Dataset entries:
Start of Block
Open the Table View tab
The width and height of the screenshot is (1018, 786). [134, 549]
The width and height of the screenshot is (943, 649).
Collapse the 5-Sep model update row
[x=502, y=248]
End of Block
EXERCISE REQUIREMENTS: For every entry above, write out an exact copy.

YOUR RESPONSE:
Open the Table View tab
The width and height of the screenshot is (1018, 786). [134, 549]
The width and height of the screenshot is (943, 649).
Collapse the 5-Sep model update row
[x=502, y=248]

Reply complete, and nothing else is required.